■ **Exercise A**:
Which document IDs appear in the PUT examples of the CouchDB post? List each distinct one once.
■ **Exercise B**:
In the fact-based version of the scenario in the CouchDB post, what created_at value does bob's document carry?
■ **Exercise C**:
Output the CouchDB post from "- PUT doc123-create" to "the document _id).".

--- START Page extract ---

Storing immutable docs & accessing all docs as a reduction

Hi couchdb-users!

After learning about Datomic [DAT] and reading advice like [CLD], I am 
experimenting with considering my Couch documents immutable and would 
love your feedback.

I'm not talking about Couch's underlying data structures, I'm talking 
about never updating/deleting documents. That is, instead of modeling a 
2-user document modification scenario as:

- PUT doc123 by alice with:
   {text: "hello"}

- PUT doc123 by bob with:
   {text: "hello world", rev: "rev_of_initial_rev"}

I would be modeling the same scenario as a series of "facts":

- PUT doc123-create by alice with:
   {text: "hello", created_at: "2016-01-01"}

- PUT doc123-modification-1fca291d by bob with:
   {text: "hello world", created_at: "2016-01-02"}

Similarly, operations like deletion, un-deletion, etc. can be covered 
through conventions (stored as fields or part of the document _id).

--- END Page extract ---
--- START Provided material ---

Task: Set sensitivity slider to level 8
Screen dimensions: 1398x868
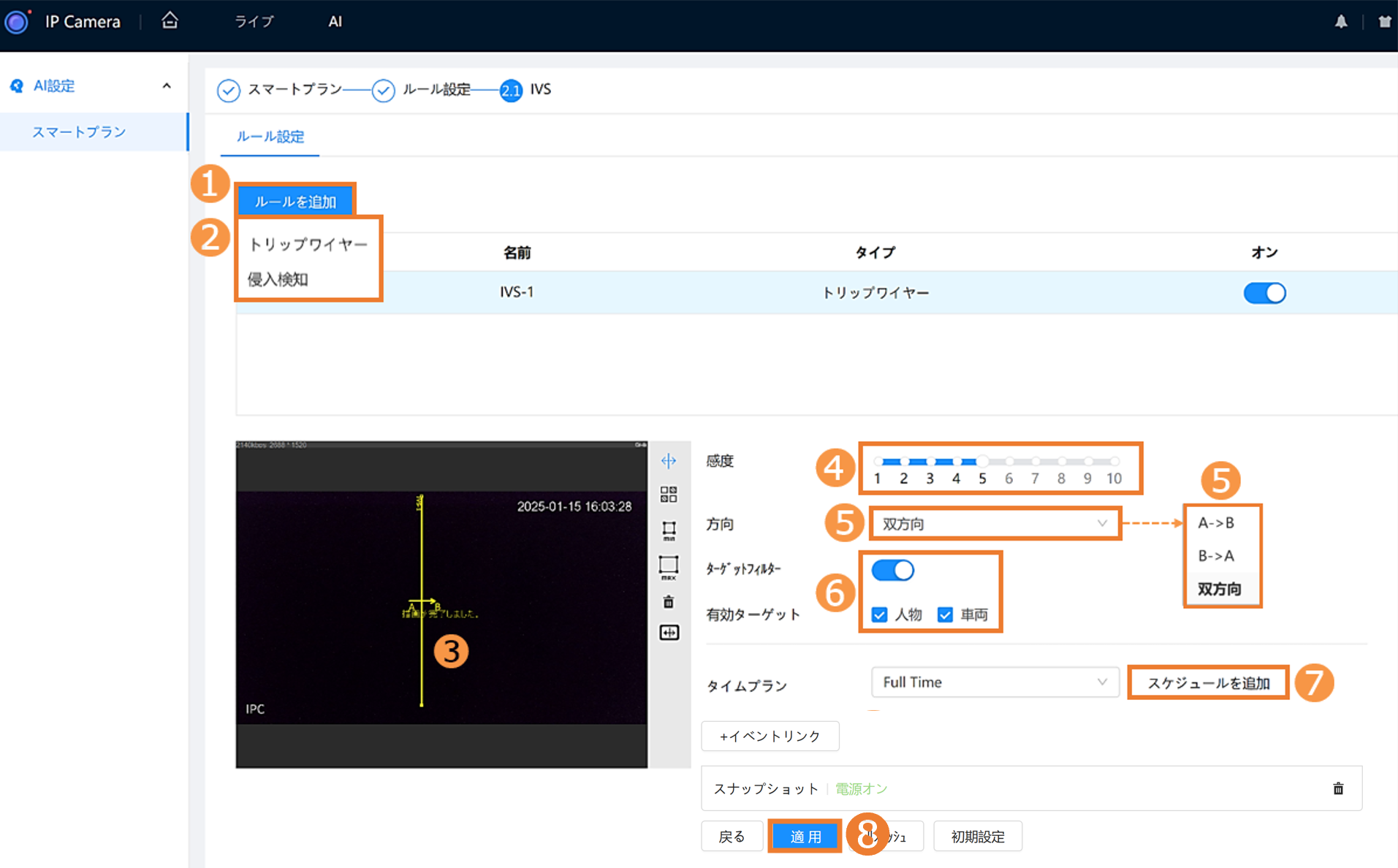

--- END Provided material ---

■ **Result A**:
doc123
doc123-create
doc123-modification-1fca291d

■ **Result B**:
2016-01-02

■ **Result C**:
- PUT doc123-create by alice with:
   {text: "hello", created_at: "2016-01-01"}

- PUT doc123-modification-1fca291d by bob with:
   {text: "hello world", created_at: "2016-01-02"}

Similarly, operations like deletion, un-deletion, etc. can be covered 
through conventions (stored as fields or part of the document _id).